### Instruções das tarefas
(A) Retorne sem alterações a parte da resenha de “Bebê Rena” que começa nas palavras que contêm "Martha é uma" e para depois de "pessoas da internet.".
(B) Passe para o inglês esta frase da resenha de “Bebê Rena”: “A história, baseada em fatos reais, é centrada em Donny, um comediante perseguido por uma mulher durante mais ou menos dois anos.”

### Trecho da página
-------

Dei play em “Bebê Rena” semana passada porque queria ver algo que me fizesse esquecer de certas coisas. Devorei a série em um dia. Além de muito bem escrita, é muito bem atuada. Talvez seja uma das melhores que a Netflix lançou nos últimos tempos.
A história, baseada em fatos reais, é centrada em Donny, um comediante perseguido por uma mulher durante mais ou menos dois anos. A obsessão da stalker, chamada Martha, começa após o comediante oferecer um chá por conta da casa no pub onde ele trabalha.
A partir de um ato de gentileza, Martha fica obcecada. De alguma forma, ela descobre o email de Donny e passa a enviar centenas de emails todos os dias. Os emails evoluem para perseguição na rua e Martha vai ficando cada vez mais agressiva até o ponto de agredir a namorada de Donny e indo atrás dos pais dele.
Martha é uma figura fascinante, assustadora e triste. Pior, ela foi baseada em uma pessoa de verdade. Inclusive, parece que alguns internautas descobriram a verdadeira Martha e agora ela está recebendo uma enxurrada de carinho vindo dos espectadores da série. Bacana, atitude normal vinda de pessoas da internet.

-------

### Itens do conjunto
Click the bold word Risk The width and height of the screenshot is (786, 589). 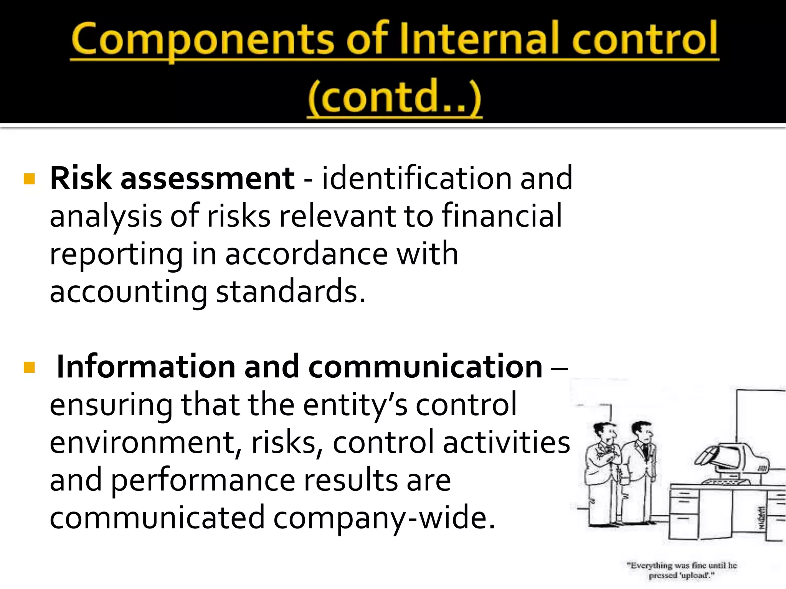click(81, 178)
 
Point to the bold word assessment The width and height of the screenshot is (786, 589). click(207, 179)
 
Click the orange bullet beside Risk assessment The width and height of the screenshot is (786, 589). click(29, 179)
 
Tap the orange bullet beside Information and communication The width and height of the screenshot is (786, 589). click(29, 367)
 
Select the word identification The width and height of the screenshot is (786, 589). click(416, 178)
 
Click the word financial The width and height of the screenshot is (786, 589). click(502, 216)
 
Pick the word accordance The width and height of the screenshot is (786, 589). click(306, 254)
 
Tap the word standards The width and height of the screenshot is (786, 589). click(290, 291)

-------

### Respostas das tarefas
(A)
Martha é uma figura fascinante, assustadora e triste. Pior, ela foi baseada em uma pessoa de verdade. Inclusive, parece que alguns internautas descobriram a verdadeira Martha e agora ela está recebendo uma enxurrada de carinho vindo dos espectadores da série. Bacana, atitude normal vinda de pessoas da internet.

(B) The story, based on real events, centers on Donny, a comedian stalked by a woman for roughly two years.